NHRC Holds Gubernatorial Town Hall, Sue For Respect On Human Rights, Peaceful Elections   

In Breaking News, Civic Space, Politics

By Mary Bassey

The National Human Rights Commission (NHRC) has held a gubernatorial town hall dialogue session with political parties and their candidate, suing for respect on human rights and peaceful 2023 general elections.

Held in Calabar, the Cross River State capital, the Commission in its Mobilizing Voters for Election (MOVE) exercise said it is pertinent to have the town hall in order extract commitments from the guber candidates on how they will tackle the issue of human rights violations as well as discourage election violence.

The Executive Secretary of the Commission, Chief Tony Ojukwu while addressing candidates and participants said free and fair elections are key tenets of a democratic system of governance as elections should be a time of critical national self-reflection on the commitment to the social contract of democracy and the achievement of human rights.

Tony Ojukwu represented by the Director of National Human Rights Institute, Abuja – Mrs. Ijeoma Nwakama urged political parties and their candidates to focus on issues and present Nigerians with choices that bother on what they will do to achieve the basic human rights of citizens.

These issues she said include gender equality, shrinking of the civic space, public accountability, police reform, rule of law, women empowerment, and protection of the most vulnerable in the society – children, youths, older persons, and persons living with disabilities.

Governorship candidates on their part took turns to present to participants ways they can tackle human rights violations and the stifling civic space among others.

They posited that politicians are drivers of political and election violence, affirming it is time they stop playing politics with human rights.

In a goodwill message, the Resident Electoral Commissioner (REC) in Cross River State, Prof. Gabriel Yomere said the timing for the town hall meeting is apt, noting that human rights violations are the drivers of election violence.

He implores the candidates if elected, there should be good policies that will be beneficial to the common man.

While berating the government for withholding pensions and gratuity of retired workers, he posited that: “you can not fight corruption starting from the grassroots, rather from the top because it is the hub of corruption,” enjoining candidates to be practical in their words.

On his part, the State Coordinator of the National Human Rights Commission, Mr. Remi Ajuga said it is important to organize the program to make candidates and citizens have rethink as they march to the polls.

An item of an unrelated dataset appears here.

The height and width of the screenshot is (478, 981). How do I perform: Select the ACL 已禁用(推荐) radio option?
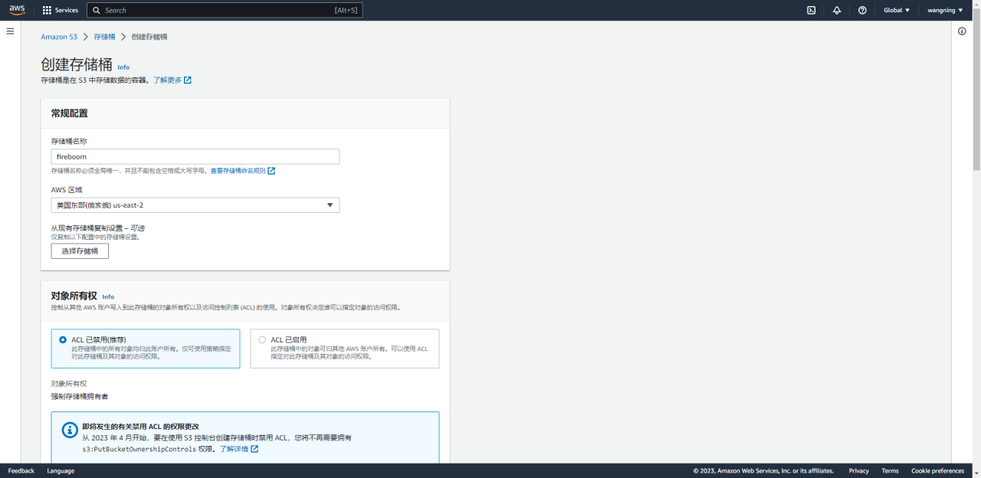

“There is a need for every voter to vote according to their conscience and what they know is good and right for themselves and the society.

“Also, it is to make the candidates rethink the area they need to deliver to the people in return for their votes.”

The event which gathered civil society organizations, security agents, the media, political parties, and candidates included a question-and-answer section as well as a group photograph.